- **Data to examine**
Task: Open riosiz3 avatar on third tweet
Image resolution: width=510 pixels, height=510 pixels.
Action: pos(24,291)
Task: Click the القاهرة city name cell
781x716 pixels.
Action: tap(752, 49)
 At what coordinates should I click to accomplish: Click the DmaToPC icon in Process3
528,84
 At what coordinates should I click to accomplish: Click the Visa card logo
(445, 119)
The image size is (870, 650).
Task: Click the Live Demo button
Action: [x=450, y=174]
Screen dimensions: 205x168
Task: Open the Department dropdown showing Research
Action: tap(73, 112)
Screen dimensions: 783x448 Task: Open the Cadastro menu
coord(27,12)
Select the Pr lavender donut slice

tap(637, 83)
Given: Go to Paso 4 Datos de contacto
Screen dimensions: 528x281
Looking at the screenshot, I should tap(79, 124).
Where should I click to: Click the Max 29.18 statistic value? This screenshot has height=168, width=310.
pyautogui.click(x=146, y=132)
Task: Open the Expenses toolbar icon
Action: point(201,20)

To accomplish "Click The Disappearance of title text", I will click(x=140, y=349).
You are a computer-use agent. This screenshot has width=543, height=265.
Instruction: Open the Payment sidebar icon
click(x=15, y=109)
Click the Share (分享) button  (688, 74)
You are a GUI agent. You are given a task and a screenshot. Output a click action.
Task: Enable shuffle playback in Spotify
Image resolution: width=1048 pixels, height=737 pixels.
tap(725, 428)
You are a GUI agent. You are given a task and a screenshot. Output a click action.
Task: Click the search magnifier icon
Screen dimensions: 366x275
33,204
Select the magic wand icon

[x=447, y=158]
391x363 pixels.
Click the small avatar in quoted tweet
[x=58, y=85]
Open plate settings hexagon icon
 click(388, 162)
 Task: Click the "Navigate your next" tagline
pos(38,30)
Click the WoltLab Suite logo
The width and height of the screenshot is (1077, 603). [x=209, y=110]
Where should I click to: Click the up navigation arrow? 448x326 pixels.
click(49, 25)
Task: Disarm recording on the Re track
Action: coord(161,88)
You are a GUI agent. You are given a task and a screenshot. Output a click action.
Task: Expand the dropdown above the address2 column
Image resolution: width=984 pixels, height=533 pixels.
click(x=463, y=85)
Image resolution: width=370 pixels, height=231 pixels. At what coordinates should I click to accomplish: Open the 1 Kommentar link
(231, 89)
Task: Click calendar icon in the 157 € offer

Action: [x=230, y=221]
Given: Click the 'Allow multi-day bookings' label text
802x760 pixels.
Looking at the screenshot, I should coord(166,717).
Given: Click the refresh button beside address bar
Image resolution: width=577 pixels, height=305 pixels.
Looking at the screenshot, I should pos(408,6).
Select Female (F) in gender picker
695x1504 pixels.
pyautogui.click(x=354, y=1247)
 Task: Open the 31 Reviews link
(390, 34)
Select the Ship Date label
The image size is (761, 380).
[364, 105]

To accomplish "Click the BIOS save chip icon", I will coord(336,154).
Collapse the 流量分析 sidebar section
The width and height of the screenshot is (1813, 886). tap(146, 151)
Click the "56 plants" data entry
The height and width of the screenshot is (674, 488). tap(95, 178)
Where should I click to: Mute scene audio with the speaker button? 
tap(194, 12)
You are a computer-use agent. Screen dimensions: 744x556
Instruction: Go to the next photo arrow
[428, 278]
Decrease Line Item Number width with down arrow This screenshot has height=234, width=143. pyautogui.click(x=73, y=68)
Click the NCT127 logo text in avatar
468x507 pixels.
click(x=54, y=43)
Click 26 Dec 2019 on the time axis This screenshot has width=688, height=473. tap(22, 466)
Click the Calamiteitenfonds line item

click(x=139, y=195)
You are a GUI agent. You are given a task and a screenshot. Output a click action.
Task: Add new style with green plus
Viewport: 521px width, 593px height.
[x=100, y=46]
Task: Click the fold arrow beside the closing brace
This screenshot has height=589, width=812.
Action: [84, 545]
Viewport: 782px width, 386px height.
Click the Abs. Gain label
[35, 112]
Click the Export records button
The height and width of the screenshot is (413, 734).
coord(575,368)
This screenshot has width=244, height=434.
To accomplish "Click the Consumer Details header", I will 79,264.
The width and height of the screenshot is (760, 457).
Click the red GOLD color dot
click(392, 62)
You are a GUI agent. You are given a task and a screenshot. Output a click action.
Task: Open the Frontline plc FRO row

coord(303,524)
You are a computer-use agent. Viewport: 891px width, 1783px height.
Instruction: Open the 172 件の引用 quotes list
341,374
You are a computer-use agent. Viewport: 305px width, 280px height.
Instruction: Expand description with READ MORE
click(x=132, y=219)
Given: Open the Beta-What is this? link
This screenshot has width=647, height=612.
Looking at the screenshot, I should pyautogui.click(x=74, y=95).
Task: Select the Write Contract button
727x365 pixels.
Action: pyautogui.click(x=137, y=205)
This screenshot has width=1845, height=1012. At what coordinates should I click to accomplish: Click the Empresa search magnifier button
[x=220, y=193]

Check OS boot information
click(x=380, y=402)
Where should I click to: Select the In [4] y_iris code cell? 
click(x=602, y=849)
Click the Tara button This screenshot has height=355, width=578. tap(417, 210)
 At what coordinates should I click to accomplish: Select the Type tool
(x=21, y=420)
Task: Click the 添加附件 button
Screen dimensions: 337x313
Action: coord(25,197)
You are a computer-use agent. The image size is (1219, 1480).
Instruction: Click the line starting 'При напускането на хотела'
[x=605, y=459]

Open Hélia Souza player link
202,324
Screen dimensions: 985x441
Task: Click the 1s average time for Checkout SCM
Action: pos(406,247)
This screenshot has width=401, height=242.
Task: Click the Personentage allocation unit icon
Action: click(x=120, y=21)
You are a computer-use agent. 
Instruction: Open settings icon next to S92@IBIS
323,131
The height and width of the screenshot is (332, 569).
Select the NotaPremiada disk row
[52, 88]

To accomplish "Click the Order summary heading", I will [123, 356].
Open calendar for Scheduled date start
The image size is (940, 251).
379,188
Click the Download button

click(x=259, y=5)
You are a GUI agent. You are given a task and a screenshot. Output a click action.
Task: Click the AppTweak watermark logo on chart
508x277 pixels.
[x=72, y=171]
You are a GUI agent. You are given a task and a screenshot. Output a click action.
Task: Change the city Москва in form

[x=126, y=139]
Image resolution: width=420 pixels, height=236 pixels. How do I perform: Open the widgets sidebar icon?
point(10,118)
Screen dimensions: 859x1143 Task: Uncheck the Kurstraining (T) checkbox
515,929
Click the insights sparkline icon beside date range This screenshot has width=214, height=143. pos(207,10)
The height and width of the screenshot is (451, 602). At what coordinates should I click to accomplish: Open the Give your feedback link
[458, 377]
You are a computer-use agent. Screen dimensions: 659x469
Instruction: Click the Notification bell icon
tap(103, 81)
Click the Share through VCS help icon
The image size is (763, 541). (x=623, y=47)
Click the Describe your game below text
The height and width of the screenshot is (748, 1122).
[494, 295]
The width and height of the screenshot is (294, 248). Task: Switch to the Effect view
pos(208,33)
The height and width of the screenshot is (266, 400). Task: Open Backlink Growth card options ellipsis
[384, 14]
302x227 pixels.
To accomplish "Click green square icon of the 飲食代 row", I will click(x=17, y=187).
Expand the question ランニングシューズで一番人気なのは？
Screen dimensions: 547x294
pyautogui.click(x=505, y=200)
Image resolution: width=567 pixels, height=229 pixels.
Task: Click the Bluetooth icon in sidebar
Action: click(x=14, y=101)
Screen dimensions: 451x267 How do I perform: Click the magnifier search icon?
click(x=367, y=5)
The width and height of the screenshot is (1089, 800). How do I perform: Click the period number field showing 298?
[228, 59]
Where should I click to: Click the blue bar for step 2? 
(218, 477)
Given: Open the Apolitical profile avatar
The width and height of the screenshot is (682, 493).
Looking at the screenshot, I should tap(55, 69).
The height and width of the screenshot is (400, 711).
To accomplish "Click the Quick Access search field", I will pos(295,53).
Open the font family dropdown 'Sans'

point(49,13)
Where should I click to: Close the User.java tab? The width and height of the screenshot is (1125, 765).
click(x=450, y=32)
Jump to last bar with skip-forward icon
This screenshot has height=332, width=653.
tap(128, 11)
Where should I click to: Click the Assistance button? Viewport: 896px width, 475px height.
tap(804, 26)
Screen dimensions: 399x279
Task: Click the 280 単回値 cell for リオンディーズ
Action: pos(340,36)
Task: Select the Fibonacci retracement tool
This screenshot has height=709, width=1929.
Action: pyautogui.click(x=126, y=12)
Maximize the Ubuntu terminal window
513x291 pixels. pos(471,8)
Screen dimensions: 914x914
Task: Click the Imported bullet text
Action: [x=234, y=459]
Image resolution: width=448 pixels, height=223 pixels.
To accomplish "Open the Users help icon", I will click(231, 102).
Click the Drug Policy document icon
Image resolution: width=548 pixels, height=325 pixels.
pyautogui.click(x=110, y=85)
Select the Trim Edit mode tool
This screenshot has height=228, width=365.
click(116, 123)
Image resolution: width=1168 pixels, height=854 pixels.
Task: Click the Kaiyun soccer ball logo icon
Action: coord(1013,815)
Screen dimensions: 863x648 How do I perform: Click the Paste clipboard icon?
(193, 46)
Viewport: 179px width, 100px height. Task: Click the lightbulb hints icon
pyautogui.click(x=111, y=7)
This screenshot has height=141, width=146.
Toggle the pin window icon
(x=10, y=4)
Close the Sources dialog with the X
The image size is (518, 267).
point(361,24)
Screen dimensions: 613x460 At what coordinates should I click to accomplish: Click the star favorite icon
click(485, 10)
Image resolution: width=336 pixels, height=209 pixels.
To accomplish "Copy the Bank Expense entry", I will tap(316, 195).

- **Task description**
Look through the records and gather each line with the word "green".

- **Result of this exercise**
Task: Add new style with green plus
To accomplish "Click green square icon of the 飲食代 row", I will click(x=17, y=187).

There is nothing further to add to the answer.